MidWeek
- Owner(s): Oahu Publications
- Publisher: Dennis Francis
- Editor: Bill Mossman
- Managing editor: Nicole Monton
- Founded: 1984
- Headquarters: 500 Ala Moana Blvd., Suite 7-500 Honolulu, HI. 96813.
- Circulation: 250,338 (as of 2021)
- Website: https://www.midweek.com/

= MidWeek =

Weekly Hawaiian tabloid periodical

MidWeek is a weekly United States tabloid shopper and advertisement periodical published Wednesday in Honolulu, Hawaii and distributed throughout the Islands of Oahu and Kauai. It is owned by Black Press and is a sister publication of the Honolulu Star-Advertiser.

== History ==
The shopper started in 1984 to provide advertisers with an alternative way to reach more customers. Publisher Ken Berry helped secure deals with Safeway and Pay ‘n Save to advertise with the fledgling publication. Berry sought out cover stories and columnists that would increase readership.

The first issue of MidWeek was published on July 18, 1984 and featured local newscaster Joe Moore on the cover.

The first MidWeek editor was Cheryl Deep. 1984 to 1987, followed by Vera Benedek, 1987 to 1994, and Don Chapman who joined the newspaper in November 1994. Ken Berry left MidWeek in 2001 and associate publisher, Ron Nagasawa, who has been with the company since 1984, stepped up to the publisher position. On March 15, 2001, MidWeek was sold by its owner Sam Newhouse (RFD Publications) to David Black (Black Press), then became known as MidWeek Printing & Oahu Publications, Inc. then bought/merged with the local daily newspaper, Honolulu Star-Bulletin.

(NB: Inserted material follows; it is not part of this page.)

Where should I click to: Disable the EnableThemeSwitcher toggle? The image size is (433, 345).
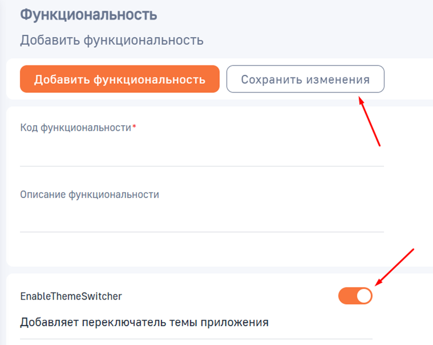[355, 296]
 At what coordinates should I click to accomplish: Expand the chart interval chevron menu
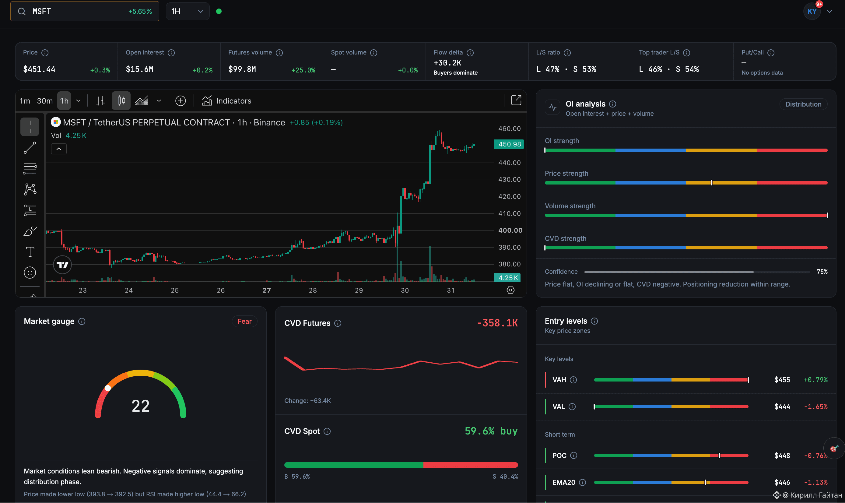tap(78, 101)
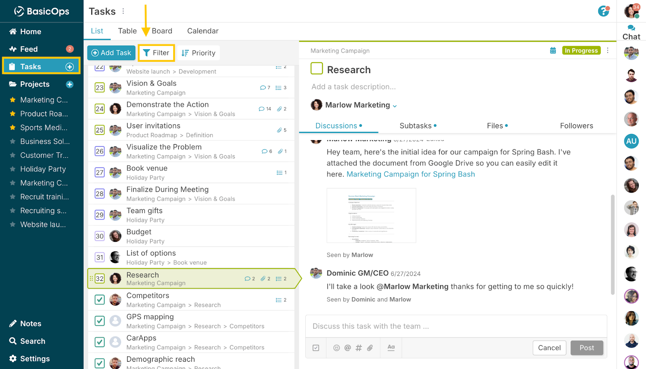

Midweeks early popularity was owed in large part to its weekly mail-in sweepstakes with cash prizes in the hundreds of dollars and grocery shopping sprees being award to entrants.

MidWeek added on a Friday/weekend edition in 2005 and celebrated its 25th year of publication in 2009. It is mailed to all homes on the Island of Oahu and has an approximate readership of 500,000.

== Columnists ==
The first nationally syndicated columnists to join the MidWeek line-up were Andy Rooney, movie critic Roger Ebert, Dr. Joyce Brothers, Wall Street guru Louis Rukeyser, the father of American cooking James Beard. The first local columnists to join up were Larry Price, Bob Jones and Eddie Sherman. Current local MidWeek Columnists are Bob Jones, Larry Price, Dan Boylan, Steve Murray (Hot Air - Sports) Rick Hamada, Susan Page, Jerry Coffee, David S. Chang (The Art of Thinking Smart), Alison Young (Click Chick - technology), Pamela Young, Diana Helfand (recipes), Bob Hogue, Tom Moffatt and Ron Nagasawa.

== Features ==
In addition to regular features and columns, Midweek has also run a set of regular features. Television listings have been featured since the magazine's first issue. The feature "Focus On Oahu" shows pictures people who live on Oahu enjoying their lives.

Over the years, MidWeek included more features to showcase people in Hawaii. "Newsmaker" provides an up-close look at people who are making news. "Old Friends" features updates on people who have appeared on the magazine's cover in the past. "Good Neighbor" salutes people who devote part of their time volunteering to help other people in the community. Other popular features are the color photo spread "Honolulu Pa’ina", and "Hotshots". The magazine's official website was launched in August 1996.

This Honolulu Hawaii weekly publication featured a person in the community of Hawaii on the cover. It also has entertaining and highly informative soft news features, as well as opinionated national and local columnists.